• Activity 1
In the social media passage, what percentage of employers eliminated candidates because of "negative" social media content, according to the cited CareerBuilder.com report?
• Activity 2
Summarize the social media passage in two sentences.
• Activity 3
Continue the social media passage from where it stops.

The social networking site Facebook will turn 17 years-old next month. In that time, social media has become ubiquitous in our society. The dangers and potential pitfalls of social media platforms such as Facebook, Twitter, and Instagram are widely discussed and generally recognized; and yet the conversation regarding objectionable content tends to be specific and trends towards the extreme.
Against this backdrop, Penn State recently published an article in Science Daily, unsurprisingly suggesting that social media content matters for job candidates. According to researchers, job recruiters now incorporate social media searches into the background work prior to interviews. Citing a report by CareerBuilder.com, studies revealed that 60% of employers eliminated candidates on the basis of ‘negative’ social media content.
Interestingly, the definition of “negative content” discussed in the article was far less specific than one might imagine. The research found that “self-absorption” reflected in postings negatively impacted employers’ perceptions of potential candidates. Casual references to, or photos of alcohol use, raised concerns about overall fitness for employment.
The social media postings referenced in support of these conclusions were neither specific nor egregious. Instead, the takeaway from the article is that the totality of a person’s social media portfolio creates an impression on which others will render judgment. A negative overall impression may have unintended and potentially far-reaching consequences.
At Allen & Allen, we have a longstanding policy of addressing social media usage with our clients. It is part of our intake process. We explain that social media posts can be requested by the defense in discovery or obtained by subpoena regardless of an individual’s privacy settings. We discuss the fact that posting about the collision, a person’s injuries or their subsequent recovery may impact the ultimate resolution of their case. We talk about the pitfalls that specific posts might have in the context of personal injury litigation. Perhaps it is time to widen the scope of that discussion.
I know that defense attorneys and insurance adjusters are looking at my clients’ social media accounts. In the course of my career, I have seen social media posts used in depositions and on cross-examination at trial.
Thankfully I have prepared for these confrontations, and the specific posts used by the defense have not stood in meaningful contradiction to my clients’ claims. We were prepared to address the specific posts that we anticipated the defense may try to use against us. Now, I think it may be time to think about social media’s influence in much more general terms.

• Provided information

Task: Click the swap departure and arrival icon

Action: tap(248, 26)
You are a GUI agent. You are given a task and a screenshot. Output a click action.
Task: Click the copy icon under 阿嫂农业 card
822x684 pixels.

• Your response 1
60%

• Your response 2
A Penn State article in Science Daily reports that job recruiters now search candidates' social media, and that the overall impression from a person's postings, not only specific or egregious posts, shapes how employers judge them. At Allen & Allen, clients are already warned during intake about how specific posts can be used in personal injury litigation, and the writer suggests widening that discussion to social media's influence in more general terms.

• Your response 3
At the start of the personal injury process, a claim consists of an often-large volume of paperwork. There is a police crash report, photographs of the involved vehicles, bills and medical records. We collect and compile this paperwork and submit it, en masse, to the assigned insurance adjuster.
Then, they review these documents in the context of other similarly-situated claims that they have valued over the course of their career. At the end of their review they come up with, and ultimately present, an offer of settlement. Importantly, through the entirety of that initial claims process, the insurance adjuster (who is determining settlement value and setting a reserve on the claim) has never met or spoken to my client.
As I know that adjusters and defense attorneys are pulling social media profiles for use in the litigation context, it stands to reason that this same information may be pulled early on to personalize the largely anonymous paperwork submitted at the beginning of the claims process. If a claimant’s social media profile presents a negative overall impression on the adjuster, that could support an adjuster’s belief that the claimant will present poorly at trial and, in turn, reduce the amount of any proposed settlement.
I regularly explain to my clients that one of the most significant value drivers in a personal injury case is when the defense sees them as honest and likeable. To this point, we have this conversation after initial settlement discussions fail, when suit has been filed and in preparation for deposition or trial.
Going forward, I think that conversation needs to happen at the intake appointment and in conjunction with a discussion of the dangers of social media in general. You only get one chance to make a first impression. It’s important to make sure that it’s a good one.